3 The applicant proposes to demolish the existing buildings on the site and to construct four townhouses on the 2 Pymble Avenue part of the site and a residential flat building containing seven levels over basement parking on the 2-4 Everton Street part.

4 The applicant lodged the development application in June 2005 and amended plans on 11 October 2005. On 20 October the applicant lodged an appeal with the Court against deemed refusal. Following notification, the council received a joint submission from six nearby residents as well as four separate submissions.


      Relevant planning controls and policies

5 The Environmental Planning and Assessment Act 1979 (the Act) relevantly identifies non-discretionary development standards in s 79C(2). State Environmental Planning Policy 65 – Design Quality of Residential Flat Development (SEPP 65) establishes design principles for apartment buildings of three or more storeys.

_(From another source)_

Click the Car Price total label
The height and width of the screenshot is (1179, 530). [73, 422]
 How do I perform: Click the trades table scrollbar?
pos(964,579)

It is accompanied by the Residential Flat Development Code (RFDC), which contains more detailed design guidelines.

6 Ku-ring-gai Planning Scheme Ordinance (KPSO) zones this site 2(d3). Development Control Plan 55 – Railway/Pacific Highway Corridor & St Ives Centre (DCP 55) applies detailed controls.


      The issues

7 The council’s Statement of Issues raised six issues. However, following receipt of the Court-appointed expert, Ms K Gordon’s report, the council adopted her position, in effect reducing the dispute to a single issue, namely whether parts of Level 4, 5 and 6 of the building should be further removed from the common boundary with No 8 Pymble Avenue. In the objectors’ opinion this did not go far enough and they pressed for a deletion of the top two levels of the apartment building.


      The objectors’ concerns

8 In addition to the objectors whose properties adjoin the site, two others voiced their concern. Ms J Zara of 108/5 Everton Street said that the proposal was too high and that she was concerned about loss of privacy. Mr J Hill, who lives at 11A Livingstone Avenue, complained that the proposal was too high. In my opinion, the proposal’s impact on either of these properties is minor.

9 As stated above, five properties have common boundaries with the site: 4, 6 and 8 Pymble Avenue, and 3 and 5 Livingstone Avenue. The Court heard the evidence of the owners of four of these properties. Dr I Hutchison, lives at 4 Pymble Avenue, a property that adjoins the site to the southwest and is within zone 2(d3). Dr Hutchison’s concerns were the overshadowing and overlooking of his front courtyard by the proposed townhouses and the overlooking of his rear yard from the proposed apartment building.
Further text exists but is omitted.